Gender-affirming care helps to reduce gender dysphoria, which is the distress an individual may experience when their gender identity does not align with their assigned sex at birth, Minor said.< “Gender-affirming care, such as hormone therapy or gender-affirming surgeries, can help alleviate gender dysphoria by allowing individuals to align their physical appearance with their gender identity” she said. “This reduction in distress and discomfort can have a significant positive impact on mental health and overall well-being.” Trans and gender-diverse individuals often face higher rates of mental health challenges, including depression, anxiety, and suicidal ideation.1 Gender-affirming care, combined with mental health support, can help reduce these risks by providing individuals with the tools, resources, and interventions needed to alleviate distress and promote a positive self-image, Minor said.

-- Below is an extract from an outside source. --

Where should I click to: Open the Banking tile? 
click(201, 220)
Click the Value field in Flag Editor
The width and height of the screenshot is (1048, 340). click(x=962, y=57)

According to one recent study, providing trans and non-binary youths aged 13 to 20 years with gender-affirming care, including puberty blockers and gender-affirming hormones, lowered their risk of developing moderate or severe depression by 60% and lowered suicidality by 73% over a 12-month follow-up.2

Another study found that gender-affirming surgeries were associated with a 42% reduction in psychological distress and a 44% reduction in suicidal ideation when compared with transgender and gender-diverse people who had not had gender-affirming surgery but wanted it.3

“Gender-affirming care allows individuals to express their gender identity authentically, promoting self-acceptance and improved self-esteem,” Minor said. “By aligning their physical appearance, social interactions, and personal identity, individuals can develop a stronger sense of identity and self-worth, leading to improved mental health outcomes.”

Additionally, gender-affirming care often includes support groups, peer networks, and counseling services that provide a safe and inclusive environment for individuals to connect, share experiences, and receive emotional support, Minor said. These social support systems, she said, are critical in combating feelings of isolation and promoting healthy relationships.

This kind of care can help combat the societal discrimination, stigma, and marginalization transgender and gender-diverse individuals often face. Minor said gender-affirming care can empower individuals to assert their rights, advocate for themselves, and challenge discriminatory practices.

“By affirming their gender identity, individuals can experience improved resilience, reduced psychological distress, and increased social acceptance,” she said.